Student Post: Caroline Beaton
1, December 2011 § 2 Comments
To my great irritation, John Pack refused to pick us up from the Rome airport on September third. He wrote that it is a necessary experience to navigate the Italian transportation system and find the Villa Rospigliosi by oneself, which as he said, your arrival surprises no one but yourself. I landed in Rome that morning and was by myself overseas for the first time in my life. I followed John’s instructions and found myself on a train to the Roma termini where I would catch the longer train to Florence. I stood by my suitcase, paranoid and lonely, and looked out the window. Graffiti cluttered sooty apartment buildings and laundry hung from decrepit balconies. If it is possible for corn fields to look dirty, they did. I thought: Rome is filthy. As the train ride took too long I felt alternating emptiness and exhilaration and was reminded of a Tazo tea bag quote: “Empty yourself and let the universe fill you.” So I watched people emerge from underground railway steps as if from graves, and wrote that in my journal. In truth it was only I, every changing instant, every train stop, that felt truly reborn. I would come to learn that this rebirth is not quite as easy or as instant as famed. It is the slow de-tassling of corn along the train tracks, the hesitant pull and some resistance as the shuck releases. And once bare: naked, too bright and alone. Of course I wasn’t alone. I arrived at the Villa Rospigliosi, to my surprise, and was greeted by people (the cream of the crop!) that I would come to love. Furthermore, within and despite our togetherness, I would unearth my Self: flesh-colored and content.

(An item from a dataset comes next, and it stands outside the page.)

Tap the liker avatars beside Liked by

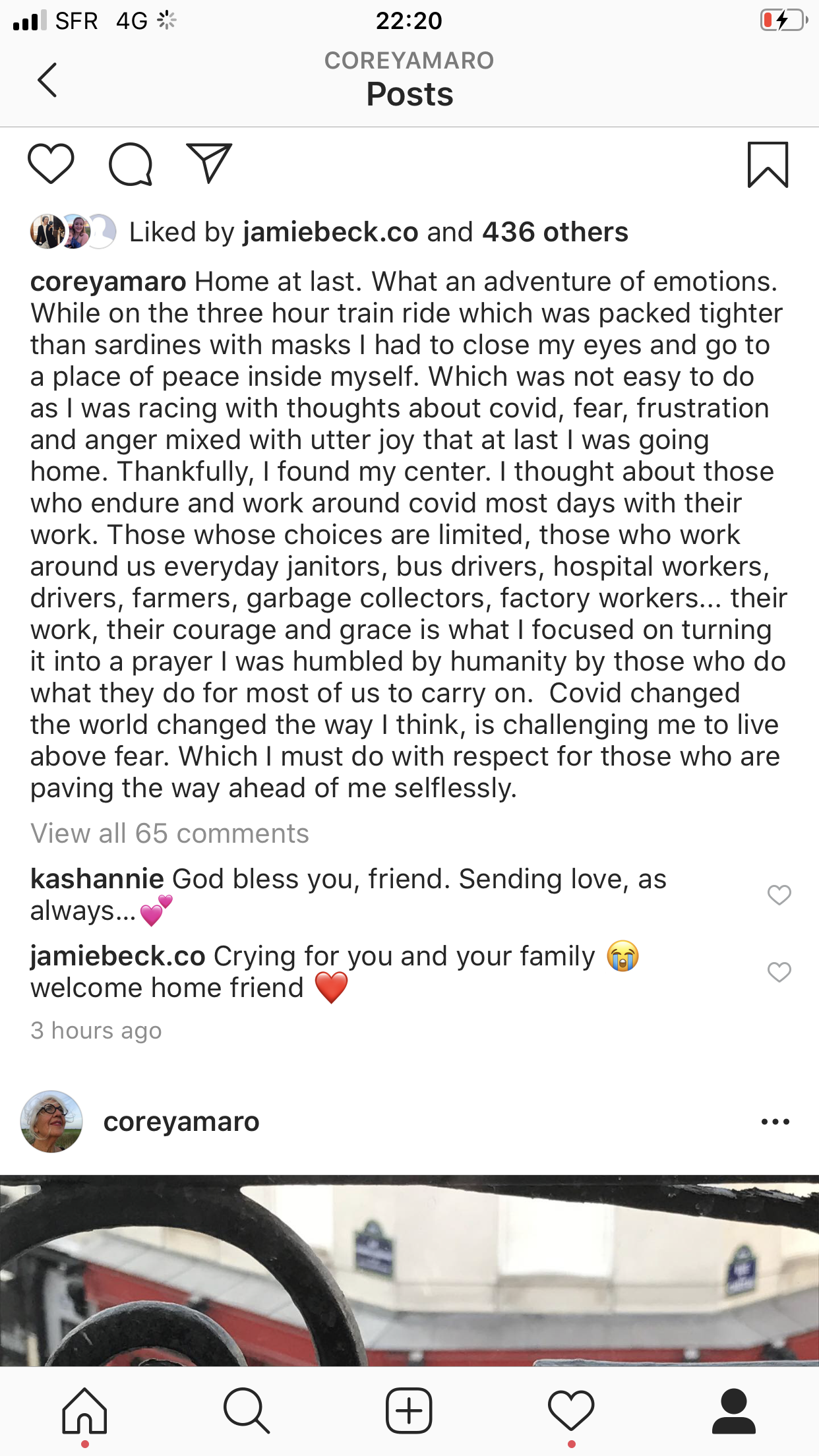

Ironically, becoming comfortable as an independent individual was a byproduct of emptying myself. When I abandoned judgment– which filled my previous universe– and my old relationships, and my strongly rooted sense of American identity, I was left, at first, with only myself. And without those things what was I? In the beginning– it started on the train– I was lost, and at risk of fragmentation, as psychoanalysts say, as a result of the departure from my more comfortable universe and its contents. But feeling for the first time the anxiety of an impending state of fragmentation gave me underground wholeness. Emptying myself made room for a “Vita Nuova”; instead of wallowing in aloneness and chaos, I was inspired to embrace a new world and a new calling: to love instead of judge, to marvel instead of stress, to create (art!) instead of deconstruct. Returning to Rome after three weeks in Pistoia I felt as if I were seeing it for the first time. It was raw and ruinous. I noticed the rotting apartment buildings and the (colorful) tourists but wanted it just as it was. I marveled at the oscillating and polluted process of civilization, of art– its demise and miraculous resurfacing. After all, what would the Renaissance have been if not for the Dark Ages.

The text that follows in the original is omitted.